(By: Alex Holmes )
Hadoop is an open-source software framework written in Java language, primarily used for distributing processing of extra-large databases and storage that is set on various computer clusters built from commodity hardware.
With increasing use in software programming, there are many big data books in the market that are y used for teaching the basics and advanced feature of Hadoop.
One of the prominent books has been written by Alex Holmes, a prominent software engineer, blogger, speaker and author who specializes in large-scale projects of Hadoop. This book offers information on the latest features of Hadoop core architecture.
Who Should Read This Book?
As this book offers updated knowledge about Hadoop, the main readers targeted by the author are developers who already have fundamental knowledge of this open-source software framework that is written in Java. This book is filled with various real-life examples to show the practical use of Hadoop in the programming.
As per Alex Holmes, the readers who have been targeted should have some experience with JSON, XML and Java for taking maximum advantage of the book. The writer has provided eighty five case studies regarding the use of Hadoop and has broken them down in a consumable format. This is because the software examples given in the book assumes the experience of reader is advanced, hence takes the reader to the next level of Hadoop programming.
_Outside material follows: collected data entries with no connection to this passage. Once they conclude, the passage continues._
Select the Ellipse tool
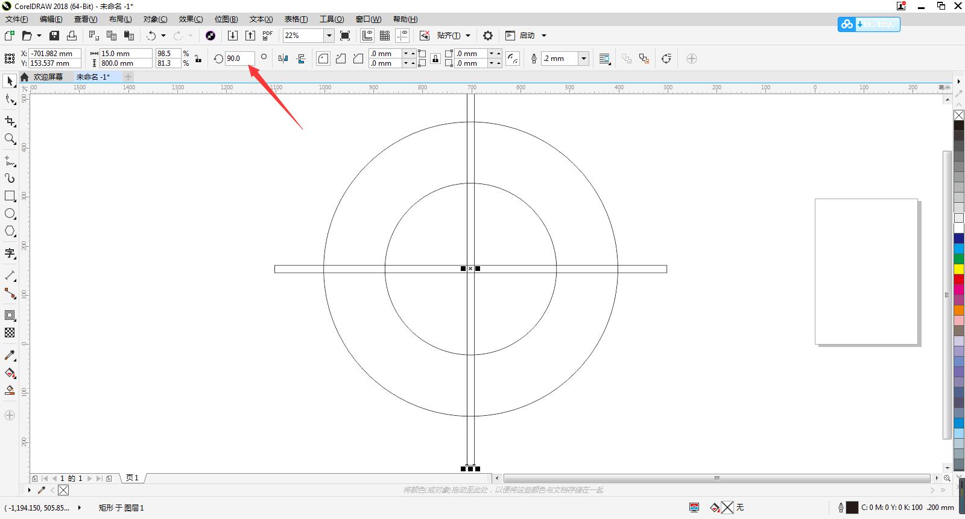The width and height of the screenshot is (965, 519). (10, 214)
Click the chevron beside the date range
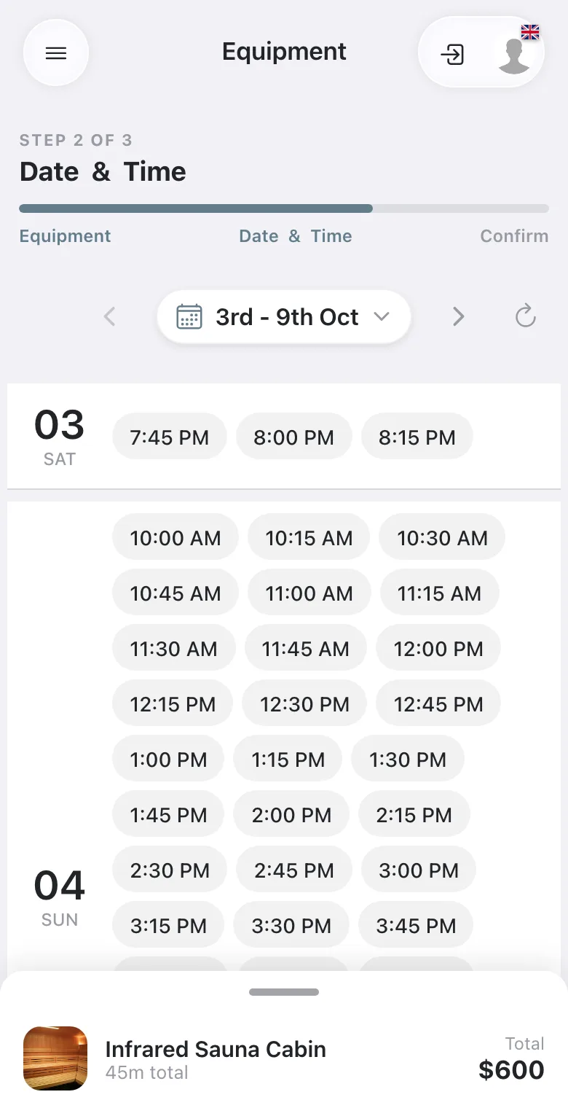Image resolution: width=568 pixels, height=1108 pixels. [x=382, y=317]
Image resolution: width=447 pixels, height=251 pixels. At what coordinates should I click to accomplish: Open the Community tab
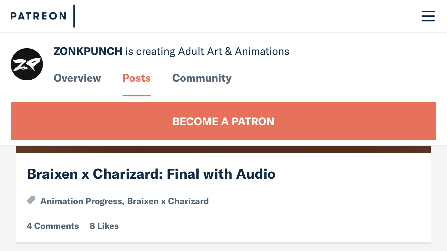[x=202, y=78]

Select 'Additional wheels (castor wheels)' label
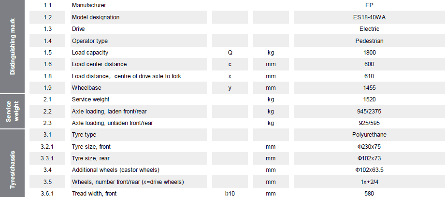pyautogui.click(x=115, y=170)
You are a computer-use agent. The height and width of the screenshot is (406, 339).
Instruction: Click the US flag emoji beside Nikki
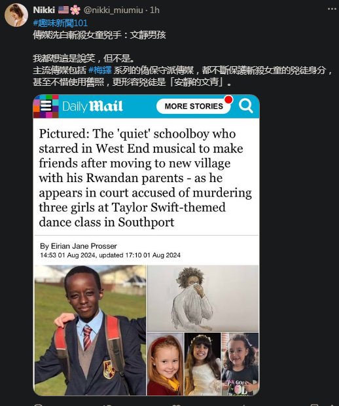(63, 10)
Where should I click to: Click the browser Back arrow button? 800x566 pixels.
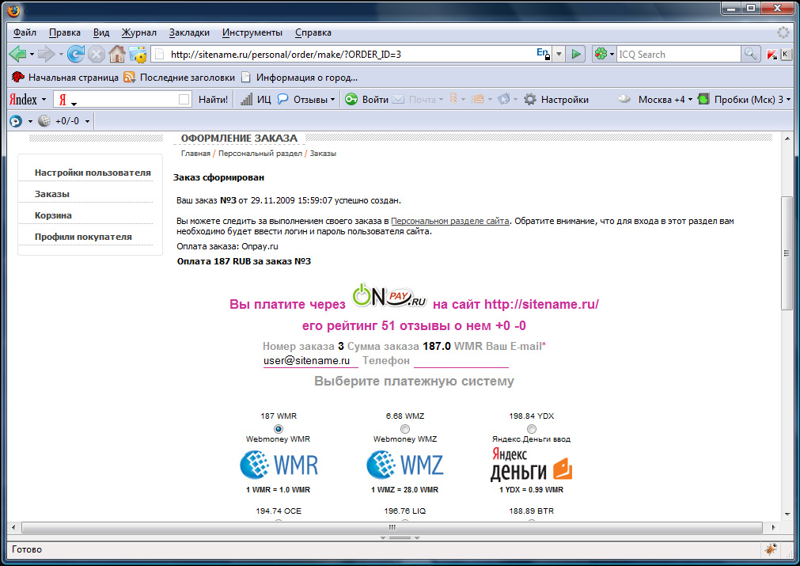(x=17, y=54)
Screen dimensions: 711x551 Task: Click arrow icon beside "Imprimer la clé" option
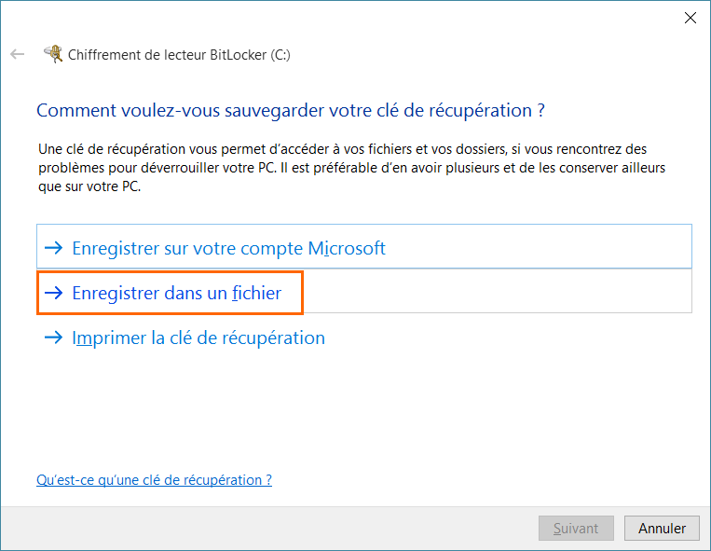click(x=54, y=337)
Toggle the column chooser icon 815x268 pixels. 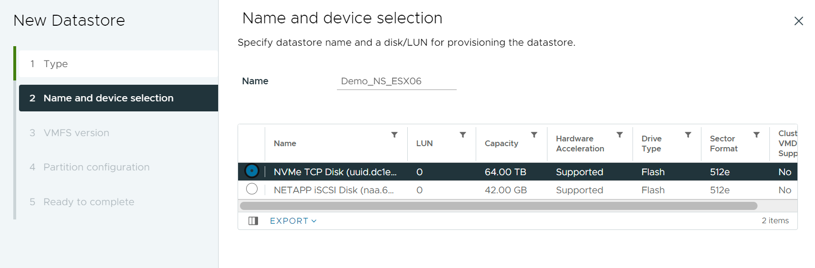[253, 221]
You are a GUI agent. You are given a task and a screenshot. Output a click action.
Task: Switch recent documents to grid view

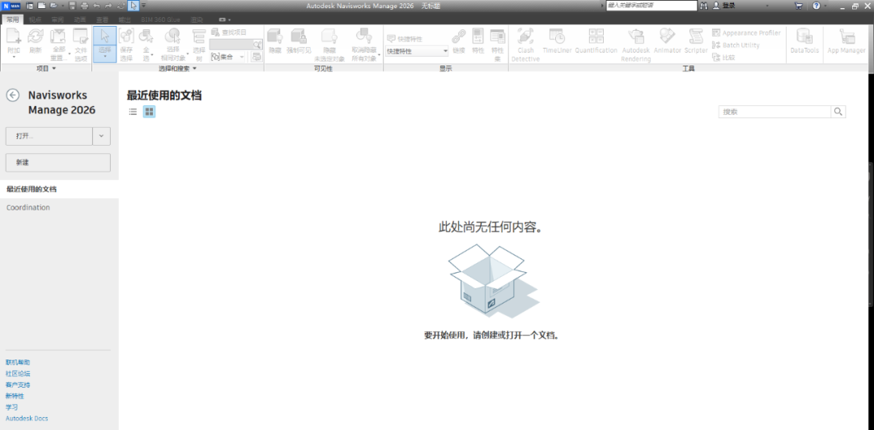click(x=149, y=112)
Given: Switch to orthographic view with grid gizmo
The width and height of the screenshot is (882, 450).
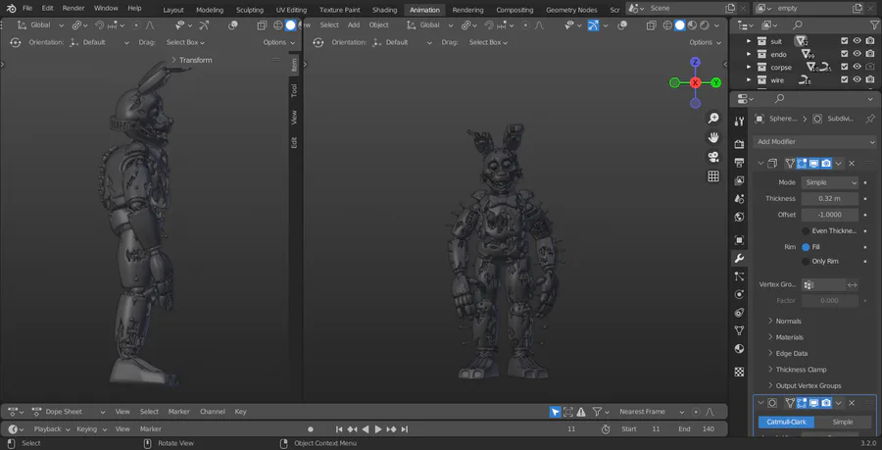Looking at the screenshot, I should click(x=713, y=177).
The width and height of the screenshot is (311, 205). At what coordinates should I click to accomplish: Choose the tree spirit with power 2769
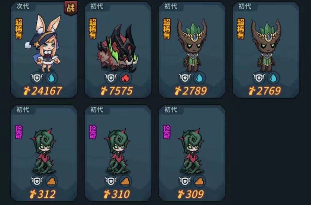tap(266, 50)
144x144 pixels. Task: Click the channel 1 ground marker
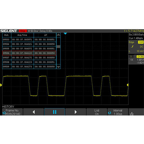coord(1,85)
Intermediate knowledge level of Java enables readers to understand the flow of the source code given in the book.
What Is Good In This Book
It is a fact that Hadoop, the open-source software framework, has undergone many changes and the second edition of this book offers comprehensive coverage of the latest features. One of the key features useful for the readers is 104 techniques that showcase how to accomplish various important and practical tasks in Hadoop projects.
These case studies include various aspects of Hadoop such as analysis of real-time streams, moving and securing data, taming big data by using Hadoop, management of large-scale clusters and machine learning, among others.
The reader can pick-up the best techniques for integration of Impala, Kafka and Spark. In addition, the books also offer updated techniques for the latest versions of different software such as Mahout, Sqoop and Flume. As the software developers work with various types of software such as MapReduce, YARN, Kafka, Parquet, Camus and other technologies during Hadoop projects, this book is the best option to understand the relationship between these software.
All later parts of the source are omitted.